SEH: There's not enough research to answer that question. When I started at Native Americans in Philanthropy two and a half years ago, I noticed we were not included in a lot of research reports, there was no contextual research for our communities. In philanthropy, a lot of how you get noticed, or heard, or invited to the table has to do with research. In 2015-16, for example, many of the research reports that came out had a little asterisk that said Native American populations were statistically insignificant. The researchers have since tried to walk back some of those disclaimers, but it goes to show how much philanthropy has been paying attention to Native people. I'm aware that our community is hard to gather statistics on, in part because we live in both urban and rural communities. But I don't think that should be an obstacle to better research.

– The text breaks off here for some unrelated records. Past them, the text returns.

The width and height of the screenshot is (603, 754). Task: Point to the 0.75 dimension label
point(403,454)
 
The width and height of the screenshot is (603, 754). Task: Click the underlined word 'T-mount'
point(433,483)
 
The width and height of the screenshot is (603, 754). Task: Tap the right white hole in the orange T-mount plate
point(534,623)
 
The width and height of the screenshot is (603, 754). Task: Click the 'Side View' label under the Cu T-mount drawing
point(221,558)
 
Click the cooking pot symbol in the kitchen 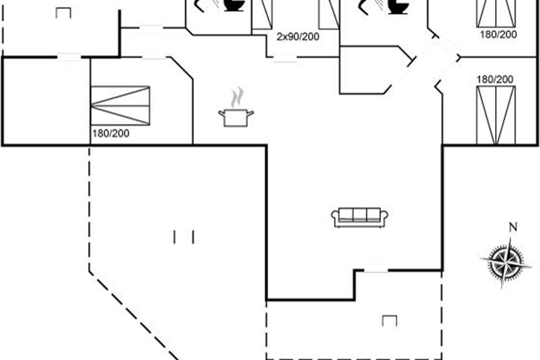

Another complication is that our communities constantly have to educate funders. Our country is slowly beginning to understand, thanks to issues like the Dakota Access Pipeline and the Standing Rock protests, that we've been working for nearly thirty years to get school systems to portray American Indian history more accurately. We're doing our best to combat stereotypes and propaganda that have depicted Natives as being marginal and unimportant, that we don't count and can be ignored.

PND: Is the situation improving?

SEH: Not really. A recent study found that if you Google "Native American," it doesn't return an image of a contemporary Native person. Google another ethnic group, and you might get images of somebody sitting at a table or as part of a contemporary street scene. But for Native Americans, what you get are depictions of historical images from a hundred or two hundred years ago. You can almost understand why some people think we've vanished.

I really believe that one of the reasons it's so important Native people are heard and seen is that we have so much wisdom to share. When you look at some of the environmental and climate change issues we face, Native people saw it all coming a long time ago and have been raising the alarm for years. It's time philanthropy listened. That's where Native Americans in Philanthropy comes in. We're sharing some of that collective wisdom through our Indigenous Lifecourse research report, which is focused on sharing protective factors from an asset frame rather than a deficit frame.